Belize Chamber of Commerce and Industry weighs in on Minimum Wage Increase
Sunday, December 25th, 2022
Belize will start 2023 with the implementation of the new minimum wage from $3.30 to $5 per hour. The policy was signed into law as Statutory Instrument No. 170 of 2022, stating that the minimum wage for all categories of workers has increased to $5 per hour and is to become effective January 1, 2023.
A release from the Government of Belize explained that the new increase in the minimum wage is a strategy to combat poverty and reduce inequality. Despite the reasons behind this change, the Belize Chamber of Commerce and Industry (BCCI) has objected to such implementation because it will add significantly to the private sector’s wage bill. Chief Policy Analyst at the BCCI, Dyon Elliott, estimates that the immediate increase in the minimum wage will see close to $200 million added to payroll costs. “It is a concern because many businesses are still in economic circles; we are talking about nascent recovery. “We are just coming out of 2020, almost 14 to 16 % recession,” said Elliott. “We are getting back on our feet. A lot of companies are still struggling even getting back to normal.” Elliott said this policy could lead to adverse effects on employees, and some may even lose their jobs because their employer may not be prepared to pay the increase in the minimum wage.

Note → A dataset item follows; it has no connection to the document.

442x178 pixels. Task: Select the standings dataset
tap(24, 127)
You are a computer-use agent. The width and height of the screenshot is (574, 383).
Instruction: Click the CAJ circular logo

However, Prime Minister Honourable Dr. John Briceño said the private sector had ample time to prepare for the increase. “It was in Plan Belize, and we have been telling them over and over that this was coming,” said Briceño. “The minimum wage has not increased in ten years, and we have inflation issues, and poor people are making $3.30. I am just appealing to the private sector to do their part.” The prime minister noted that it would benefit the private sector because if people get more money, they will spend more in their communities.
In San Pedro Town, Ambergris Caye, a few stakeholders shared that most employees on the island have been earning well above the new minimum wage. They stated that with the high cost of living on Ambergris Caye, it is challenging for anyone to survive on the old or even the new minimum wage. As such, they believe this new implementation may not affect island employers.